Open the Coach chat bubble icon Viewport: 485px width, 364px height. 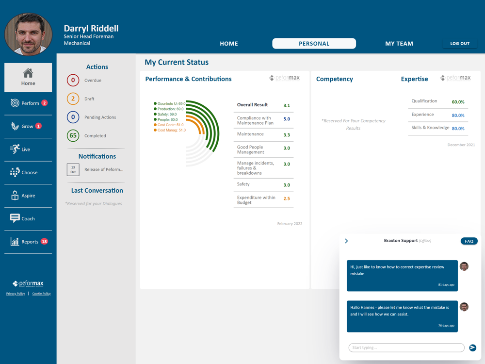click(15, 218)
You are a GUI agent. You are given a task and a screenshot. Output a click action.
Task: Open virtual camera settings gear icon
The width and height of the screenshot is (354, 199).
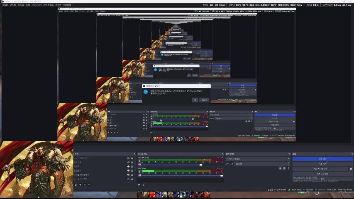(x=351, y=169)
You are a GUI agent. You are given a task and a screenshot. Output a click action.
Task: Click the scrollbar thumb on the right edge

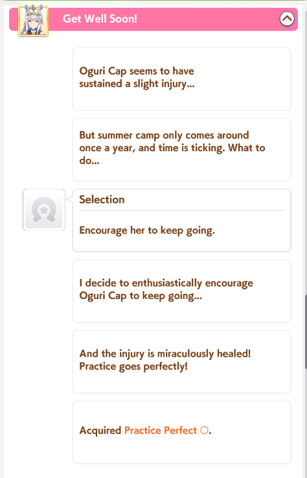306,332
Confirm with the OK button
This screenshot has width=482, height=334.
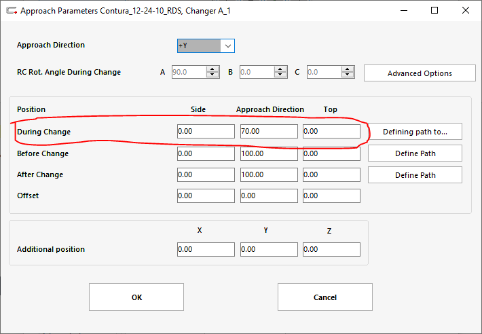click(x=136, y=297)
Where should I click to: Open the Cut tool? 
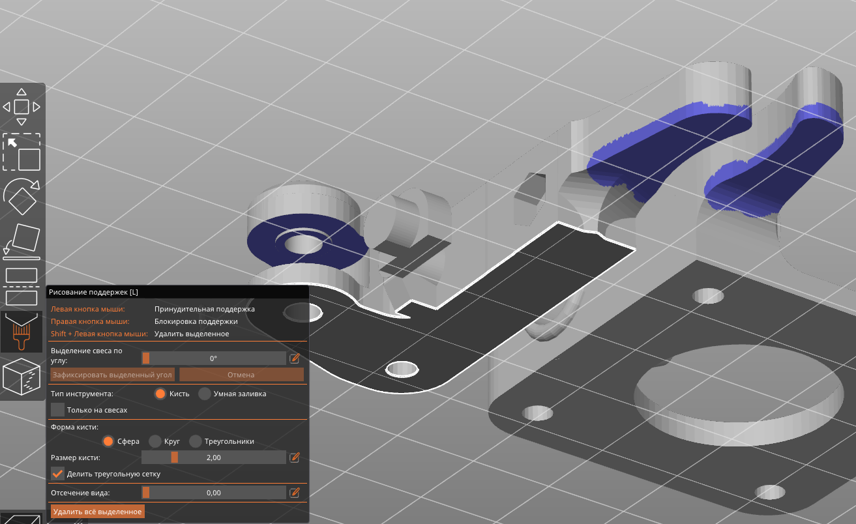coord(22,287)
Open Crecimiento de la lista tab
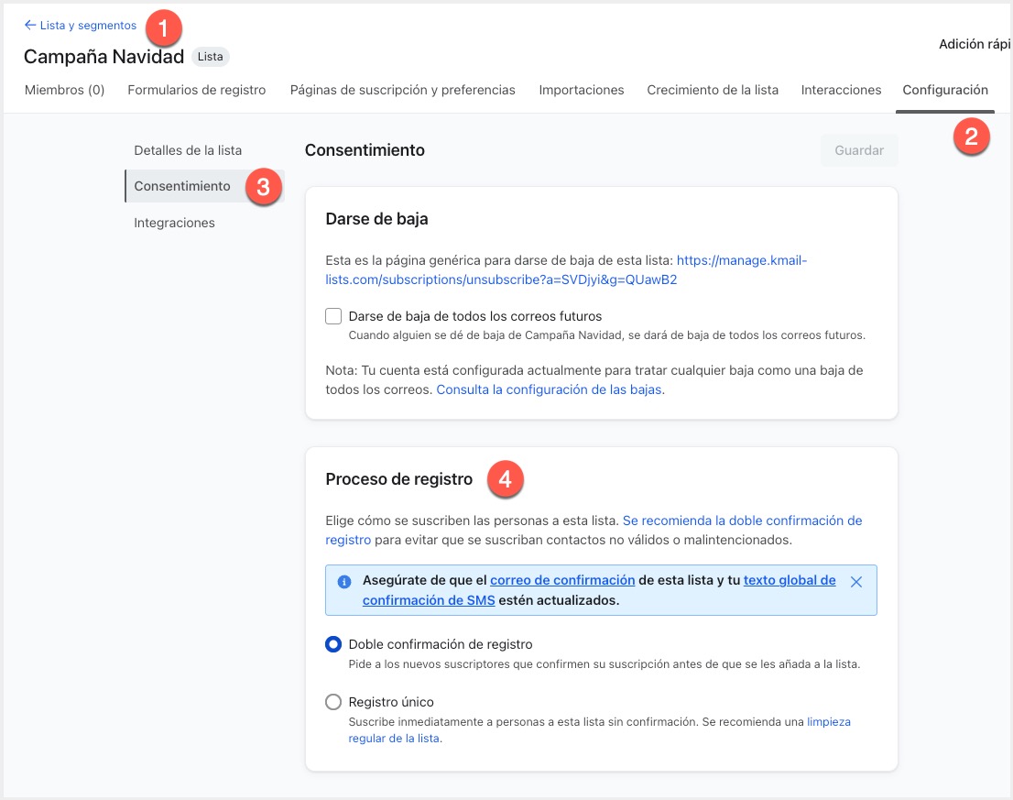 712,90
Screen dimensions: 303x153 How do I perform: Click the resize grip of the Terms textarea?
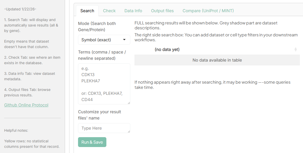[129, 103]
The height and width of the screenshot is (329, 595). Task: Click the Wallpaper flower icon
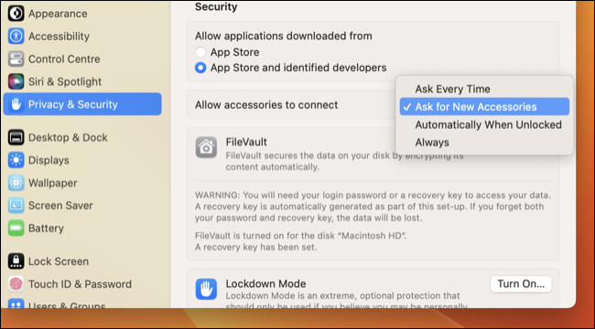pos(16,183)
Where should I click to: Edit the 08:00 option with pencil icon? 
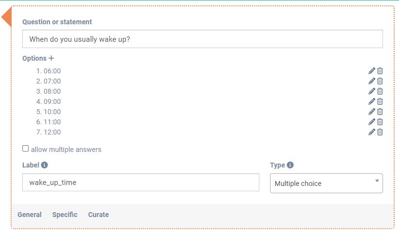tap(372, 91)
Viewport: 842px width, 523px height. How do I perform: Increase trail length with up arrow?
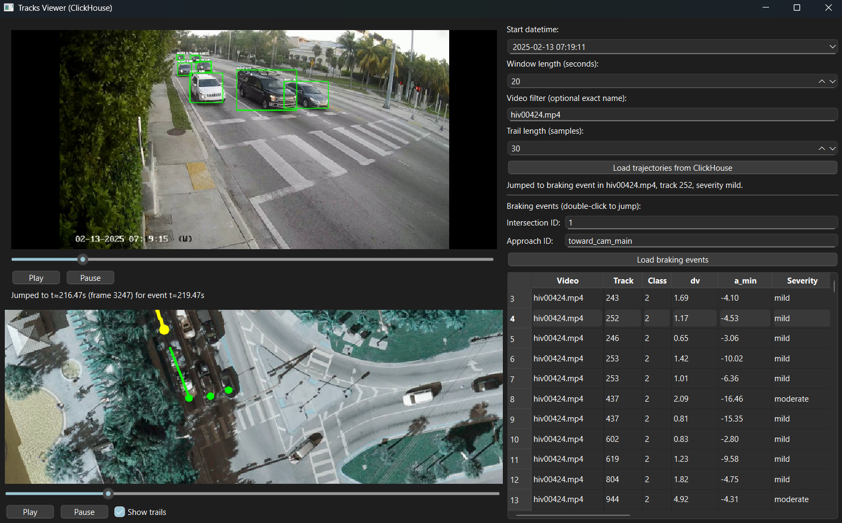pyautogui.click(x=822, y=148)
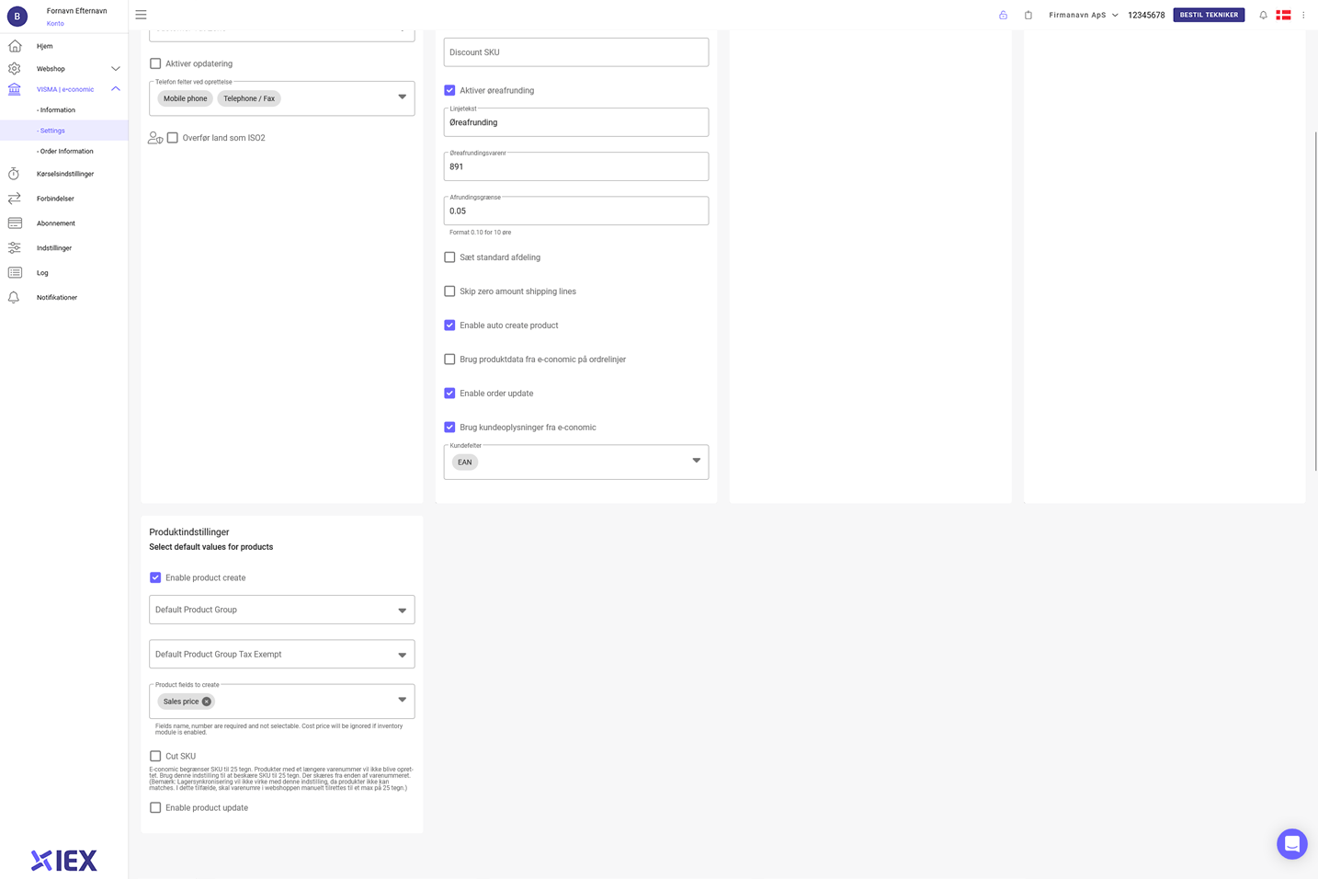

▸ **About this exercise**: Once the line containing "Confirm with the OK button" is found, transcribe it and every line after it to the end of the records, exactly and with no pictures.

▸ **Task result**:
Confirm with the OK button
This screenshot has width=482, height=334.
click(x=136, y=297)
Where should I click to: Open the Cut tool? 
coord(22,287)
Open Crecimiento de la lista tab
 712,90
Screen dimensions: 303x153 How do I perform: Click the resize grip of the Terms textarea?
[129, 103]
The height and width of the screenshot is (329, 595). Task: Click the Wallpaper flower icon
pos(16,183)
Where should I click to: Edit the 08:00 option with pencil icon? 
tap(372, 91)
Viewport: 842px width, 523px height. How do I perform: Increase trail length with up arrow?
pyautogui.click(x=822, y=148)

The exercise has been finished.